The bench (20 warm calls) also asserts leaf.ids == tokenizer.encode(leaf.text) on every sample under the declared map_id — 20/20 integrity pass. A regression there would mean the tool’s tokenization had drifted from what the consumer’s map declares, which is exactly the corruption mode leaf has to defend against.
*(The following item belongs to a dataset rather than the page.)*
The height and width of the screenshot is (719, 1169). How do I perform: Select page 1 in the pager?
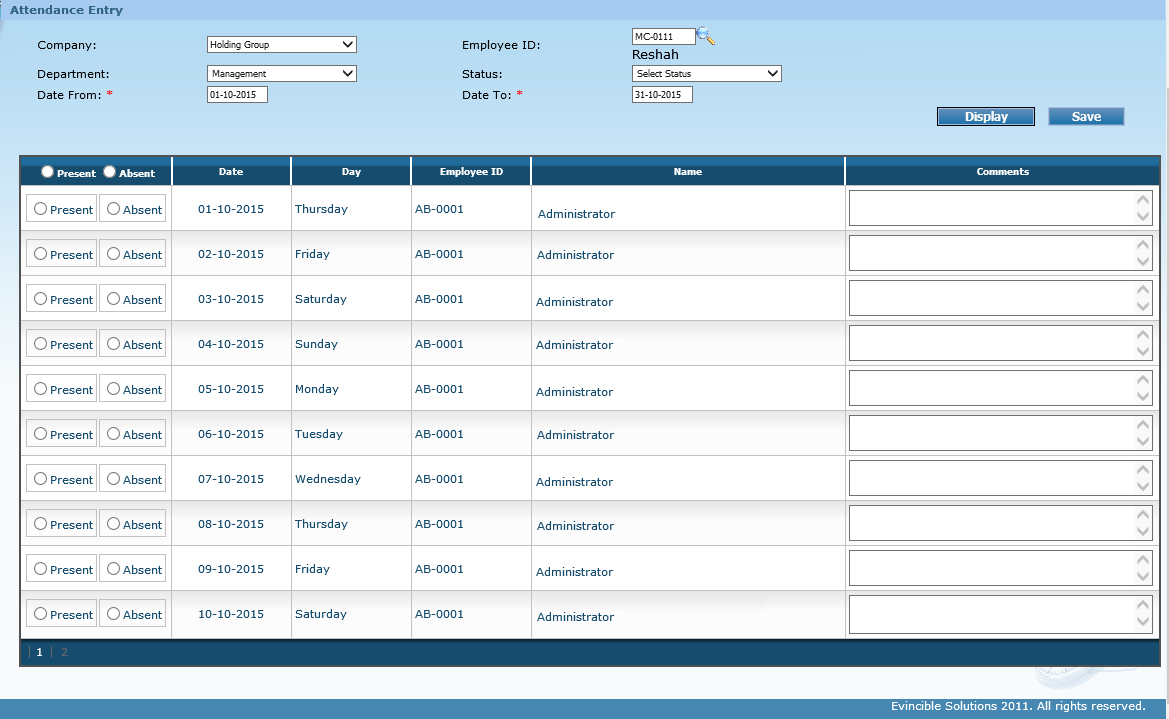pos(40,652)
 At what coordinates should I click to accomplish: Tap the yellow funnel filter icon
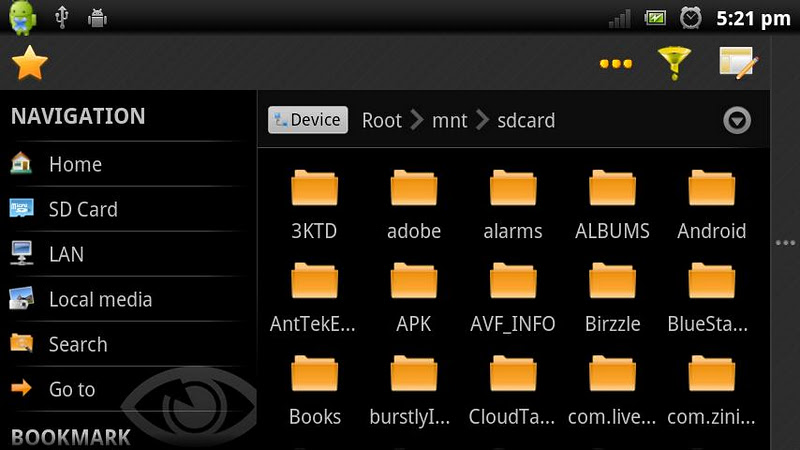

What’s verified end-to-end at v0.4.1

Bench surface	Result
Cross-stack matrix (24 cells × 6 clients × 3 engines)	24/24 wire + 24/24 decode unanimous on every engine
§1 synthetic protocol-only	4.8× – 391.9× depending on content compressibility
§1b engine-output (content-dependent)	sglang 1,707× / vllm 137× / llama.cpp fp16 3,868× @ 2K
Cross-vocab translator (Llama-3 → Qwen-2)	15.1× wire @ 2K, bridge CPU within noise
Agent loop — mock get_weather	16.9× wire / 8.8× total latency speedup
Agent loop — SearXNG (live web)	18.0× wire / 1.65× speedup
Agent loop — MetaMCP (Time MCP)	17.0× wire / ~neutral
MCP leaf-mode — tool-result-side (tiny)	+211 bytes wire (leaf 3× larger on tiny results) / 12.4× faster consumer CPU (re-tokenize 0.052 ms → meta-read 0.004 ms); wire crossover where leaf ≤ plain sits ~300+ chars per text block
ToolWatcher microbench	481 Mtok/s vs detokenize 18 Mtok/s → 26.7× speedup

What didn’t change

• Wire spec — v0.4.1 is wire-additive over v0.4. A v0.4 client speaking to a v0.4.1 server sees byte-identical frames. The dict-zstd interop fixes are all on the consumer side.
• Engine output bytes for the same model — by construction, v0.4.1 sglang produces the same frames as v0.4.0 sglang for the same prompt; only the v0.4.1 fixes are in the encoder paths.
• Public API surface for the 4 already-published clients (npm @codecai/web, web-safety, maps-cli; PyPI codecai; NuGet Codec.Net; crates.io codec-rs) — additive only.

Publishes

All shipped at 0.4.1 on their respective registries:

• npm: @codecai/web, @codecai/web-safety, @codecai/maps-cli, @codecai/web-llm, @codecai/mcp-leaf
• PyPI: codecai
• crates.io: codec-rs
• NuGet: Codec.Net
• Docker Hub: all 7 wdunn001/codec-* images at :v0.4.1

Maven Central publish for ai.codec:codec 0.4.1 is deferred — JAR is built + tested locally; revisits at the v0.4.2 cut.

Filed for v0.5

Two design docs added under spec/proposals/ while writing v0.4.1:

• Prompt dialects — per-concept opportunistic substitution dictionaries (emoji / CJK chars / math symbols / abbreviations) measured per (model, corpus). A third stackable compression layer alongside Codec’s framing and dict-zstd wire layers. Token reduction without quality loss because every substitution is individually measured.
• Content-aware compression selector — the current wire-compress picker uses a size-only heuristic; the v0.4.1 synthetic bench surfaces that the optimal compressor depends on content profile (br wins 32-256 tokens, gzip wins 512, dict-zstd wins 1024+ when content cooperates). Filed as a v0.5 candidate.